Conversational commerce isn’t exactly a new phenomenon, with countless companies using live chat, messaging apps, chatbots, voice assistants, and more to encourage consumers to part with their money. As part of that broader move, the mighty WhatsApp, a dominant force in the messaging world, has penetrated deeper into the business arena with a myriad of tools to connect retailers with customers — from product catalogs and collections to shopping carts and Instagram Shops integration.
The conversation market is also quite large, with WeChat reportedly in China facilitating $250 billion in transactions in 2020 alone, but while shopping from messaging apps comes naturally in many markets around the world, particularly in Asia and Latin America, it hasn’t quite reached the same level in Europe – and this is something that German startup Charles wants to change with a platform that combines key conversational components with the marketing power of newsletters.
Two years after its launch, Charles today announced it has raised $20 million in a series of A funding rounds led by Salesforce Ventures, with participation from Accel and HV Capital. This follows a $6.5 million starting round raised last year.
How it works
Founded in Berlin in 2019, Charles presents itself as a complete, end-to-end product that spans the backend and interface, connecting the APIs of messaging services such as WhatsApp to popular e-commerce and CRM (customer relationship management) systems, such as Shopify and Salesforce. Then companies can sell products, send newsletters and provide follow-up support.

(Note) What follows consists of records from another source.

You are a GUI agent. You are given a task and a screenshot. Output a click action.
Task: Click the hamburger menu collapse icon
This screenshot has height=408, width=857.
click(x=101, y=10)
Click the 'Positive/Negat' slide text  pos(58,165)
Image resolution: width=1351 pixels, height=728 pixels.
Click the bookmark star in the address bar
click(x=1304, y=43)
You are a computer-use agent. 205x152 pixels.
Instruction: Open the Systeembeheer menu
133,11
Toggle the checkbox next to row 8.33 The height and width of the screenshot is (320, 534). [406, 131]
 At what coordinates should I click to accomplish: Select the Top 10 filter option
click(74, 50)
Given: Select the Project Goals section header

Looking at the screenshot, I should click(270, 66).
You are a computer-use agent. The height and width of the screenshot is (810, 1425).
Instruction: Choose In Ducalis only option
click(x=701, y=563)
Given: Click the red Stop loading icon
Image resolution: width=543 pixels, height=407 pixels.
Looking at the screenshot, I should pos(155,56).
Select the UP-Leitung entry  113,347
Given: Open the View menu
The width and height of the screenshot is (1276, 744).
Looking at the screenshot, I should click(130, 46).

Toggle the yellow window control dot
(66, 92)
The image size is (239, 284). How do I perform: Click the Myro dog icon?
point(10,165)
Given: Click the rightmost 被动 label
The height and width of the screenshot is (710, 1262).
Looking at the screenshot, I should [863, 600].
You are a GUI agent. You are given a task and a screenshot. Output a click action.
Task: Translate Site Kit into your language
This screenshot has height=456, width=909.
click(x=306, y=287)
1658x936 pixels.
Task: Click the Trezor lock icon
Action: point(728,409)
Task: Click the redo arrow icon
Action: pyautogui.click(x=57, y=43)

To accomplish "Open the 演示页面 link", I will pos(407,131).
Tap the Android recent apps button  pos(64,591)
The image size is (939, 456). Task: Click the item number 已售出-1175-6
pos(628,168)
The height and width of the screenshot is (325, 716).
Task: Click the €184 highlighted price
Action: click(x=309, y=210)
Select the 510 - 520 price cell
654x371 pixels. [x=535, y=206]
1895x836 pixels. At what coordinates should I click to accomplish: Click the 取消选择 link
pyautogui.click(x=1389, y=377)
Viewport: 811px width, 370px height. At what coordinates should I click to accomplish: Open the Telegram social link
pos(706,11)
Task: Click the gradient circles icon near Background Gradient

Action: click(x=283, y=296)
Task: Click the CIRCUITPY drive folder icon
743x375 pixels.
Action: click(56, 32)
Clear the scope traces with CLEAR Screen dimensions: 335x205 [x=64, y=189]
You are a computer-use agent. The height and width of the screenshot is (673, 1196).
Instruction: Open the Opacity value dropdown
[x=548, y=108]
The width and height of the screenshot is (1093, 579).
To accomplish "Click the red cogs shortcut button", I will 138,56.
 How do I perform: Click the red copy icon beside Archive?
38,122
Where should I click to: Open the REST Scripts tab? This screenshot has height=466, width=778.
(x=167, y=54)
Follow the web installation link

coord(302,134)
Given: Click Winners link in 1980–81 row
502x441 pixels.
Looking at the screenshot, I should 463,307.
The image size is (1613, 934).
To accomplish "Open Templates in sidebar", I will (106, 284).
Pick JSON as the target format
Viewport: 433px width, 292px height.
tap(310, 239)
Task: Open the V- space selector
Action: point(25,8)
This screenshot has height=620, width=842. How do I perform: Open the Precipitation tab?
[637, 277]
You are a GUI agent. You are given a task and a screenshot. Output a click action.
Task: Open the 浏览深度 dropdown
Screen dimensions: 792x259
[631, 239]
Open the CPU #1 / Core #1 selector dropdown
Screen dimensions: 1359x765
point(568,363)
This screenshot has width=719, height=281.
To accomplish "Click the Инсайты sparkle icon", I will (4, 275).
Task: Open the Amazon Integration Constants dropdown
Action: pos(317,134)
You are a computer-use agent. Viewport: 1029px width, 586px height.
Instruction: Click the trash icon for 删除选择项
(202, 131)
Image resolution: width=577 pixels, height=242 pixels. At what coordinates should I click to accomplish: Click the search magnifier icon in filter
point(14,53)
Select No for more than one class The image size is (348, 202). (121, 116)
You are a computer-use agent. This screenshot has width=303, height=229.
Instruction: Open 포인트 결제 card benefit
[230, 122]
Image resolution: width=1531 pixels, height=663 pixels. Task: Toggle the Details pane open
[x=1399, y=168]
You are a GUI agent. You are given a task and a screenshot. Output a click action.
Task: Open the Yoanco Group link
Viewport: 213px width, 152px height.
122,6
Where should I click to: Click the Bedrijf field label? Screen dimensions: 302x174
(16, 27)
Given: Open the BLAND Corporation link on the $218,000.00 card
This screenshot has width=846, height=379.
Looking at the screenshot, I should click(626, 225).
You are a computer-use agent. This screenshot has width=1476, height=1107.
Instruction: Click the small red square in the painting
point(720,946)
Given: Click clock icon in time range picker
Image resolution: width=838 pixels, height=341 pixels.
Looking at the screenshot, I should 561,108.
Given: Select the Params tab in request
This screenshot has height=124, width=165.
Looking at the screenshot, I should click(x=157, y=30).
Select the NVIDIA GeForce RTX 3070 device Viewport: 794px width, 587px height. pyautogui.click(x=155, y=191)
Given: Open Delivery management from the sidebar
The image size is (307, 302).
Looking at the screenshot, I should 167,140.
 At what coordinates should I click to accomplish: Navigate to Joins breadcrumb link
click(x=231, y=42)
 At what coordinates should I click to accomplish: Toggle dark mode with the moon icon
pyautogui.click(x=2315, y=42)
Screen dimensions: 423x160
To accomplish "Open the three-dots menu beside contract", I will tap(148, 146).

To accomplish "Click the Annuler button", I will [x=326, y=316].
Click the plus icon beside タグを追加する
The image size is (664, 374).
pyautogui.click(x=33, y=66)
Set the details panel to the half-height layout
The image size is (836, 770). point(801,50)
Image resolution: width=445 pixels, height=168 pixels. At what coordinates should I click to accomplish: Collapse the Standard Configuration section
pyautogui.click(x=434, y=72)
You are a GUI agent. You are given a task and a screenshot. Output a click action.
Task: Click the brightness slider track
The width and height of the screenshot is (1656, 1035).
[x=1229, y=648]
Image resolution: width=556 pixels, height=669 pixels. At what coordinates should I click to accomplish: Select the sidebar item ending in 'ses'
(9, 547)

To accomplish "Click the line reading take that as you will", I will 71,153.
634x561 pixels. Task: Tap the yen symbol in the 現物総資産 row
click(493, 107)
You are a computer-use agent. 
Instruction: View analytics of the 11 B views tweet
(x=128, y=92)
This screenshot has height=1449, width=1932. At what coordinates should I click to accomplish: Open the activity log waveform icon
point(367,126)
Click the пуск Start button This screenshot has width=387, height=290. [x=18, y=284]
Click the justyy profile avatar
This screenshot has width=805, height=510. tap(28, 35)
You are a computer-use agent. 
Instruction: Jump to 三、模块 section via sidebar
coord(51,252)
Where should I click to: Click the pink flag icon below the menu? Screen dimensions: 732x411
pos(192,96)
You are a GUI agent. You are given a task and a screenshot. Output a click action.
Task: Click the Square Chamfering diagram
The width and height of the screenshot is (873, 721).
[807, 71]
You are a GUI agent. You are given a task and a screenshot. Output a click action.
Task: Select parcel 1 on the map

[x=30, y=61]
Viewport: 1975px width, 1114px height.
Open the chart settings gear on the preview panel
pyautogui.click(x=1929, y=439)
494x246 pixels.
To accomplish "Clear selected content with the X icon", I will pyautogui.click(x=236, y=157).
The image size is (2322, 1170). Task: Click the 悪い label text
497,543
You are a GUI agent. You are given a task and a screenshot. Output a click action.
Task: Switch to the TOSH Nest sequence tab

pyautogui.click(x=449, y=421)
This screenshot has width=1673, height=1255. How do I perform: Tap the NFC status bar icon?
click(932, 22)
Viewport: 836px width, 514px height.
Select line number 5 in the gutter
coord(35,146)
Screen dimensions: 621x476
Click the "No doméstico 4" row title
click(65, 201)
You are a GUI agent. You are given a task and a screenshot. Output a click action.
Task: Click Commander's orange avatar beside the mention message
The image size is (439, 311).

While the sales and service aspect of any conversational software should be expected, the newsletter facet is an interesting addition. A WhatsApp newsletter may contain a discount, special offer, product announcement, or video message, but most importantly, it is designed for the medium it is consumed on (i.e. a messaging app) rather than the traditional email format.
Newsletters are essentially one-to-many “broadcasts”, except when accessed via the API, businesses can send to an unlimited number of recipients at once – default broadcasting in WhatsApp is limited to 256 people. In addition, retailers can use the Charles platform to create automated opt-in flows (for example, by clicking a button or scanning a QR code on a website), with access to performance analytics to show how a WhatsApp newsletter grows in terms of engagement.
Conversational commerce is coming to Europe
A quick glance around the world reveals a flurry of activity in the conversational commerce space, with the likes of Whym, Zeals, Yalo and Wizard all recently raising funds to target markets in Asia or the Americas. Elsewhere, Vonage recovered Conversational commerce company based in Singapore Sweater.
This shows how Charles wants to differentiate himself: it wants to emulate the success of these other companies in markets closer to home. And this is what his new $20 million cash injection will be used for, as it looks set to expand his horizons beyond his native Germany.
A point worth noting is that Charles built his platform specifically with European data privacy law (i.e. GDPR) in mind. For example, with WhatsApp newsletters, Charles presents double opt-ins to customers after they have indicated that they want to receive WhatsApp messages – so that the customer can ask to sign up for the newsletter (first opt-in), and then are asked to a second time to confirm this is what they want. And this is all automated.
“With Europe in mind, one of our key differentiators is the fact that we’ve built in GDPR compliance from the start,” Charles co-founder and co-CEO Artjem Weissbeck told londonbusinessblog.com.
Not everyone will be happy that targeted marketing and advertising lands in their WhatsApp inbox every day, which is why Charles focuses on the opt-in/opt-out workflows. It is not the same as email, and it should be treated accordingly.
“To be GDPR compliant, brands need an initial opt-in from you for notifications, while an opt-out is possible at any time,” Weissbeck continues. “That’s why we also help brands with our automated opt-in and opt-out technology, and our success team advises them on the frequency and relevance of notifications. Unlike email, they need to be low-frequency and relevant to respect the intimacy of the channel and maintain consumer trust. On average, this means one to two campaigns per month.”
While Charles has seen the most traction in its domestic German market, it has already seen some inbound interest from Italy, Spain, France, the Netherlands and the UK. And in the longer term, it sees itself expanding into markets elsewhere.
“These are the countries where we have started expanding, and over 20% of our customers come from there – mainly Italy and the UK,” added co-founder and co-CEO Andreas Tussing. “Our ultimate ambition is global and we selectively test with companies outside of Europe.”
In his relatively short life so far, Charles said some of his more than a hundred customers have already reached 7-digit WhatsApp revenue this year, representing up to 40% of their total revenue. But Charles is aware that while WhatsApp is an excellent messaging platform in Europe, it is not the only player in town – which is why it also supports Instagram Direct and Facebook Messenger, while also working on support for Telegram, iMessage, RCS , Google MyBusiness Chat and SMS.
“However, most businesses in Europe are targeting WhatsApp as consumer penetration is highest, rich formats are advanced and API capabilities for businesses the most advanced,” notes Tussing.